**EXERCISE TASK A:**
In the records, begin at the line that has "Screen dimensions: 973x604" and stop after the line that has "I will coord(58,75).". Rewrite those lines with "To accomplish" changed to "To complete" and everything else kept the same.
━━ PASSAGE PROVIDED
Monday, August 28, 2023
The Smoking Gun That Clinched Pro-Women Justice In Spain
Posted by Peter Quennell
Watch the embattled soccer manager’s legs
Overview
At any moment now the top Spanish soccer manager could be out of a job.
Just over a week ago at the women’s world soccer cup final in Sydney, Luis Rubiales was much-videoed hugging some winning players. All other male officials merely cordially shook their hands.
When it came to the top scorer Jenni Hermoso, Rubiales held her head and aggressively planted a kiss - as she did not invite it, a possible sex crime under Spanish law.
As of last Friday the national soccer association had put out a fiery statement trying to prove that Jenni was the aggressor here and she DID in effect invite the kiss. Four images purported to show that SHE lifted HIM off his feet and the kiss was no more than an amused peck.
And in addressing the national association Rubiales repeatedly barked that he would not resign. Both he and the association issued legal threats.
Then a number of coaches and players resigned, and many womens-team supporters were marching in the streets of Madrid.
And then today, after a five-hour closed meeting, the national association did a 180 degree turn, and insisted that Rubiales must resign.
What changed?
That newly emerged video above from someone in the crowd showed that Hermoso did not lift Rubiales up - in fact, he used her to push himself up into the air, and then landed and hugged and planted the kiss. So he lied.
If Rubiales still tries to hang on, FIFA could ban all Spanish teams from international play, and Spanish prosecutors could haul him to court.
Pesky things, cellphones, when one is breaking the rules.
Comments
Many or most of those vidoed applauding on Friday (some women included) have since reversed themselves. Yeah, well. Look before you leap. Kudos to FIFA by the way. Real gun at the head.
Wow! Avert your eyes, ye of chaste minds…
A couple of readers remark on how Rubiales seems to be simulating a sex act when widening his legs up in the air.
It is indeed much reported that a couple of minutes later he seemed to be trying to hide an erection when standing near the queen.
Horny beast. The lowlife but readable Daily Mail (more heavily beamed at the US than other UK media, and soon our potential big friend re the Knox hoax) has this update on growing impatience with Rubiales.
Tuesday. Women’s coach Vilda has just been fired. http://tinyurl.com/27f9wuvu Deputy coach Ms Montse Tomé takes his place.
Meanwhile, the Rubiales case drags on. He is really an administrator only, and it is hard to see what role if any he played in the Spanish ladies’ win.
Because he is top-dog with no board above him (a poor system) it’s proving hard to squeeze him out. FIFA may be the only body capable of that, and their final ruling (a possible 15 year ban) might take some weeks.
━━━━
**EXERCISE TASK B:**
Answer these questions from the post about the Spanish soccer manager:
(i) In which city was the women's world soccer cup final held?
(ii) How long was the closed meeting before the national association insisted that Rubiales must resign?
(iii) Who took the place of the fired women's coach Vilda?
━━ TASK INPUTS
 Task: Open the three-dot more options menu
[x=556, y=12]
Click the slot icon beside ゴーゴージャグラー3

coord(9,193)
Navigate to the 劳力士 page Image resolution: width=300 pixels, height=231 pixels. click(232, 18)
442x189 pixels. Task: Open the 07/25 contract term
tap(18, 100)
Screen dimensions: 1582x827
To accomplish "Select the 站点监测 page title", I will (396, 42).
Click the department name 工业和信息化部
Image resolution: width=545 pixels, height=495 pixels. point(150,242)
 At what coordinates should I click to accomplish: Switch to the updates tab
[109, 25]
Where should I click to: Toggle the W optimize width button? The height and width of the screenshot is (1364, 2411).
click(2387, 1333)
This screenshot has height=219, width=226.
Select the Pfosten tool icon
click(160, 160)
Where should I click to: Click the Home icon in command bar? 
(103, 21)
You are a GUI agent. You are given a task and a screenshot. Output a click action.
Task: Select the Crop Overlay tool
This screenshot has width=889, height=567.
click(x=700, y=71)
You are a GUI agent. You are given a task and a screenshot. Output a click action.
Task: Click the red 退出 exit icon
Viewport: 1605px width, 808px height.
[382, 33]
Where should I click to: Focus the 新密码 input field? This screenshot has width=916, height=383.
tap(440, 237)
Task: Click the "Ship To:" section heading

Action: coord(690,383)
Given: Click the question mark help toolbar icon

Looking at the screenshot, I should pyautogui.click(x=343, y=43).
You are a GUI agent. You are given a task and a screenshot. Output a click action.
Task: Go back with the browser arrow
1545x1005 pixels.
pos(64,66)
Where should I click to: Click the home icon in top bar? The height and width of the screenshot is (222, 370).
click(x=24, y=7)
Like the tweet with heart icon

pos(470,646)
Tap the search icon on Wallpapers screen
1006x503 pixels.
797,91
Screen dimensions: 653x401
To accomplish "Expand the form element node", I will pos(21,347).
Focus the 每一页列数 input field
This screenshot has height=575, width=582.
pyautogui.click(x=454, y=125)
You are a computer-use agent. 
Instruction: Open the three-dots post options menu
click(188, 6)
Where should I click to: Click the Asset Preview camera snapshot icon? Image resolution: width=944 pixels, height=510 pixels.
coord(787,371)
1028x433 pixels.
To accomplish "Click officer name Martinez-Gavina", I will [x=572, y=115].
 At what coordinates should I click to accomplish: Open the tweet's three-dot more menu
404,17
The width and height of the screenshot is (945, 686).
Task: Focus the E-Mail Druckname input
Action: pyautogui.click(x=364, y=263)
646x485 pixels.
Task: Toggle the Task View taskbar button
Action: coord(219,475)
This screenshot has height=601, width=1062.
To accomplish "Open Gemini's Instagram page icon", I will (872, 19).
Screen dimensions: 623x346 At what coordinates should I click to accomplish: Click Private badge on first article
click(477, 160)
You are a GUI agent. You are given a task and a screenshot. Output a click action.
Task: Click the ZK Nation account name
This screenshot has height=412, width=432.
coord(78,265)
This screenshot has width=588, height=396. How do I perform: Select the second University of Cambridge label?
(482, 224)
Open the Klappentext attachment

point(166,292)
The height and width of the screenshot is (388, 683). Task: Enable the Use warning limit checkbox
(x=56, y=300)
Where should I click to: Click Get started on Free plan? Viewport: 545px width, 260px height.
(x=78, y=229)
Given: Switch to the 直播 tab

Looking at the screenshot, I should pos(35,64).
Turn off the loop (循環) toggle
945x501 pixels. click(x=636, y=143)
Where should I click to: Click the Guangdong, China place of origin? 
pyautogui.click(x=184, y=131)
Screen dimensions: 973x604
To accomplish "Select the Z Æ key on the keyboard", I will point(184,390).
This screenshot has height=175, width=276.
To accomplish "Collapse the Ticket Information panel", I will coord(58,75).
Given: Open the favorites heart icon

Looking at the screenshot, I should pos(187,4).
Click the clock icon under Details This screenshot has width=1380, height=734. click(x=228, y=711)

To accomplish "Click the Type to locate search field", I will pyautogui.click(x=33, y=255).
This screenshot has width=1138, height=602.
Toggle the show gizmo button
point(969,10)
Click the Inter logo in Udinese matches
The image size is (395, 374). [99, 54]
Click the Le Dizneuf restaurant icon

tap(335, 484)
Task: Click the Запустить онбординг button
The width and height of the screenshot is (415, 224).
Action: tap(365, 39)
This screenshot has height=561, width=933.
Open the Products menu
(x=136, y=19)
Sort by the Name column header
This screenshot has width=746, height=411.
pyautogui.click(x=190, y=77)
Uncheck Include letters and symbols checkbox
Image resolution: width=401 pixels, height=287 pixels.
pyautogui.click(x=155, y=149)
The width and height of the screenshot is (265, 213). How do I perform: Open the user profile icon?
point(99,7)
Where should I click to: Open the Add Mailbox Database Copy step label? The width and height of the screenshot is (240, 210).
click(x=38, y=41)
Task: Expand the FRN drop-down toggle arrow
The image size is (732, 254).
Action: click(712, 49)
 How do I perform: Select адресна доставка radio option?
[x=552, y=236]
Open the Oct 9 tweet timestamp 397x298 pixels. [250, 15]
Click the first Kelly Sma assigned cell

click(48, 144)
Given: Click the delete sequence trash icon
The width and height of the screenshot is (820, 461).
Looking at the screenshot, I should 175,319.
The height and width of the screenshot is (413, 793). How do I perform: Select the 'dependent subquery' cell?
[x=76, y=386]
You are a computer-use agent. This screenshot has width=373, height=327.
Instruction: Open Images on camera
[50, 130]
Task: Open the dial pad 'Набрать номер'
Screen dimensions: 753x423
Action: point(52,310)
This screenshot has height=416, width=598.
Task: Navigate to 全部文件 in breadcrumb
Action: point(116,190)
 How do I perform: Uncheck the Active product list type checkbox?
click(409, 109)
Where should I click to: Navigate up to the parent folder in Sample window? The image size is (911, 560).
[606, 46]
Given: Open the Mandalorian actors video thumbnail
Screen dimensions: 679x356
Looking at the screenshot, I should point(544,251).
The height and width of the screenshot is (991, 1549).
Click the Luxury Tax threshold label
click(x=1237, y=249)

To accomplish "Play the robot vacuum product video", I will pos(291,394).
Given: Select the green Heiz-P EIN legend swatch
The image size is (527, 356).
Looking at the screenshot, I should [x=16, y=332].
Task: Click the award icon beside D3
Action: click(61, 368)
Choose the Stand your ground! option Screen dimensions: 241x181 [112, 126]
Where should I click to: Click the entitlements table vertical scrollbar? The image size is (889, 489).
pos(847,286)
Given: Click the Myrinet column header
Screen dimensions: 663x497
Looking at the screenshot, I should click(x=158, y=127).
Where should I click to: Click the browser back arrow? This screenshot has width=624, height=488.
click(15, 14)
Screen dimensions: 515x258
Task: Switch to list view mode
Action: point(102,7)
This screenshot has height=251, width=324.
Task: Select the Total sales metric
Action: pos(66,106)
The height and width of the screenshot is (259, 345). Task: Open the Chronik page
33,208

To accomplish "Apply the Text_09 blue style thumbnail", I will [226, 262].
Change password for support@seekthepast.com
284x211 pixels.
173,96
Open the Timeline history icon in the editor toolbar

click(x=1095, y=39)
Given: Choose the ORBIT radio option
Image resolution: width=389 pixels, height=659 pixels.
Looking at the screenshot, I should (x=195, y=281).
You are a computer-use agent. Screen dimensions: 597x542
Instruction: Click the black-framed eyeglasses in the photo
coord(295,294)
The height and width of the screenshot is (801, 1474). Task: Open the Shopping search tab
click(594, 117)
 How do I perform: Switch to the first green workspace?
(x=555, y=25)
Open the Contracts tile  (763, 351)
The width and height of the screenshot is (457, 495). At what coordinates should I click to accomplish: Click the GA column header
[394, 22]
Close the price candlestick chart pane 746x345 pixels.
━━━━
**FINISHED ANSWER A:**
Screen dimensions: 973x604
To complete "Select the Z Æ key on the keyboard", I will point(184,390).
This screenshot has height=175, width=276.
To complete "Collapse the Ticket Information panel", I will coord(58,75).

**FINISHED ANSWER B:**
(i) Sydney
(ii) Five hours
(iii) Deputy coach Ms Montse Tomé